■ Aim of the task ■
Copy out the lines below word for word, everything from the line containing "Task: Tap the reddit.com otwol7 URL text" down to the line containing "coord(450,546)", including both of those lines.

■ Data excerpts ■
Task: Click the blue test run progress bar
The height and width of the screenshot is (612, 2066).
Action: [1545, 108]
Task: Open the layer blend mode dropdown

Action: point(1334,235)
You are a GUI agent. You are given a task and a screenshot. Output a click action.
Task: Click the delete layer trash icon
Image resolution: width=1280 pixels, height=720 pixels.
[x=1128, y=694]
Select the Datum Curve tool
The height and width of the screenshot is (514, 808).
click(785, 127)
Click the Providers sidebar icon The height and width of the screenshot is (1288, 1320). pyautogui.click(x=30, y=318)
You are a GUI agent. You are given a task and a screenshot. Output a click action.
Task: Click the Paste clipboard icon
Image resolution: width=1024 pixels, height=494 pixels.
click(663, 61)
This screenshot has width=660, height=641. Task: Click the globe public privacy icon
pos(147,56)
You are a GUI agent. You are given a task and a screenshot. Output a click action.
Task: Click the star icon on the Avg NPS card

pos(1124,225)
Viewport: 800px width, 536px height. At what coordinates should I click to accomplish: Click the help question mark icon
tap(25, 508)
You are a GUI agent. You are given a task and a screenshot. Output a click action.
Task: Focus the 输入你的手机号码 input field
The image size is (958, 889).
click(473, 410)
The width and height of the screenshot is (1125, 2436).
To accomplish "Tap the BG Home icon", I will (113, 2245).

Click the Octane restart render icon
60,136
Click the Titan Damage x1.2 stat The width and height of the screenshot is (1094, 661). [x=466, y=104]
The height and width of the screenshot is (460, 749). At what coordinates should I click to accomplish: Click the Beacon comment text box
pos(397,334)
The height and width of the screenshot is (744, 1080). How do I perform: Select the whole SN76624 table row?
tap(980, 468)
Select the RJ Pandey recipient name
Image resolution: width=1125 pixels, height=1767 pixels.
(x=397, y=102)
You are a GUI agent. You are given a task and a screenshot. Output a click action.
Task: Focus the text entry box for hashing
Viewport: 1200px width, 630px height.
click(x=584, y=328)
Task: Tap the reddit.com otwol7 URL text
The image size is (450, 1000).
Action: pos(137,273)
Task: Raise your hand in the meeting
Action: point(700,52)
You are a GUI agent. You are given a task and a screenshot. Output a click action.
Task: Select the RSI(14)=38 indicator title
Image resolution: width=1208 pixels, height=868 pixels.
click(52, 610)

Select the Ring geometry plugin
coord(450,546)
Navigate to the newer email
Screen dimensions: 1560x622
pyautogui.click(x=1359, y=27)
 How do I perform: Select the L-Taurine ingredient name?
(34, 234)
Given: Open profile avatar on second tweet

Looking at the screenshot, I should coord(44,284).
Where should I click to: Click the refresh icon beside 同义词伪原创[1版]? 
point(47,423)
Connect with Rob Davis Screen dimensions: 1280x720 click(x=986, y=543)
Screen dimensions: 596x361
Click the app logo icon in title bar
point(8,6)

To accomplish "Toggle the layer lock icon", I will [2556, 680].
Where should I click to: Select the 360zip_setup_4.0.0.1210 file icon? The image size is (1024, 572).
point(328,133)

■ Solution for this problem ■
Task: Tap the reddit.com otwol7 URL text
The image size is (450, 1000).
Action: pos(137,273)
Task: Raise your hand in the meeting
Action: point(700,52)
You are a GUI agent. You are given a task and a screenshot. Output a click action.
Task: Select the RSI(14)=38 indicator title
Image resolution: width=1208 pixels, height=868 pixels.
click(52, 610)

Select the Ring geometry plugin
coord(450,546)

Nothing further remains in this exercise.